Confidence Is Not Truth Explorer

Compare simulated model answers that sound polished against the evidence needed to decide whether they are actually correct. The tool separates fluency, confidence, correctness, and verification.

tools/confidence-is-not-truth-explorer/

Live preview · launch for the interactive version

§ A · What it makes visible

what the screen literally shows
Fig. 01

Fluency is a surface signal

Polished wording, citations, percentages, and orderly steps can make an answer feel reliable before anyone checks it.

Fig. 02

Confidence is not correctness

A confidence meter can be high even when the citation is invented, the historical claim overreaches, or the math contains one hidden error.

Fig. 03

Evidence changes the conversation

Participants reveal the evidence, write a claim, and name what a human needs to verify before using the answer.

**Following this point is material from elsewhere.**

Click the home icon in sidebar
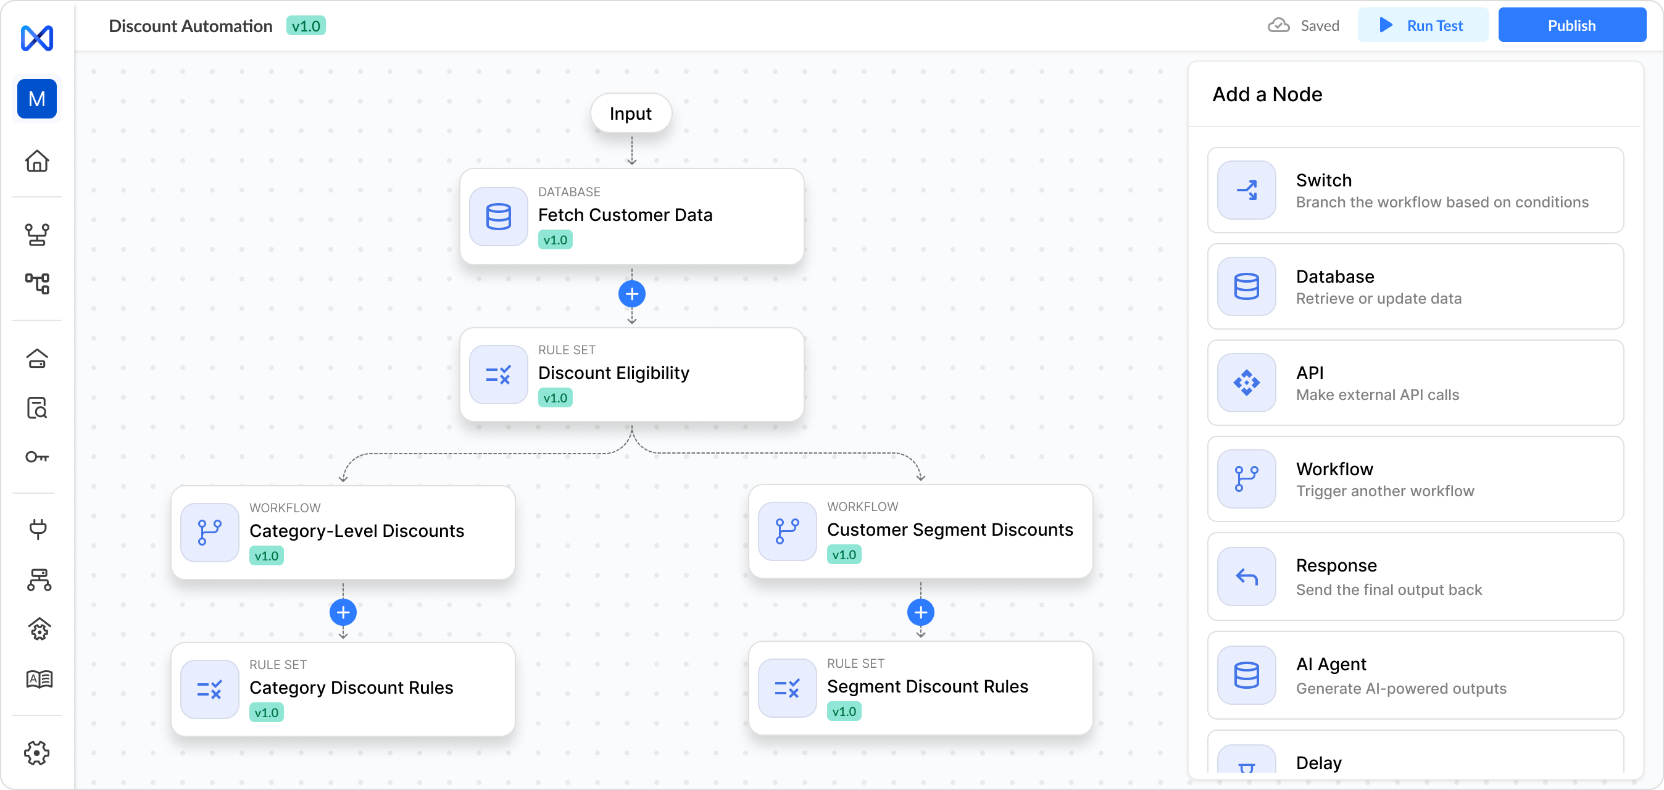Image resolution: width=1664 pixels, height=790 pixels. point(37,161)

§ B · How to investigate it

run it like an experiment, not a toy

Treat each confident answer as a claim, not a conclusion.

01 · Choose a case

Start with the fake answer

Read the simulated model answer before revealing the correction. Notice what makes it feel trustworthy.

made-up citation, false history claim, math error, image miss
02 · Predict before reveal

Separate confidence from truth

Mark whether the answer sounds confident and whether you think it is actually correct. Keep those judgments separate.

sounds confident: yes · actually correct: unsure
03 · Reveal evidence

Find the exact failure

Use the evidence panel to identify the unsupported source, wrong step, overclaim, or missed visual detail.

2(x + 3) becomes 2x + 6, not 2x + 3
04 · Write a classroom question

Turn checking into a habit

Save an observation that explains what a student, editor, or teacher would need to verify next.

What would count as evidence before using this answer?

§ C · Debrief questions

after the investigation
What made the answer feel trustworthy before you checked it?
Which part was false, unsupported, incomplete, or overconfident?
What would a student need to verify before reusing this answer?
How should classrooms reward evidence checking, not just quick answers?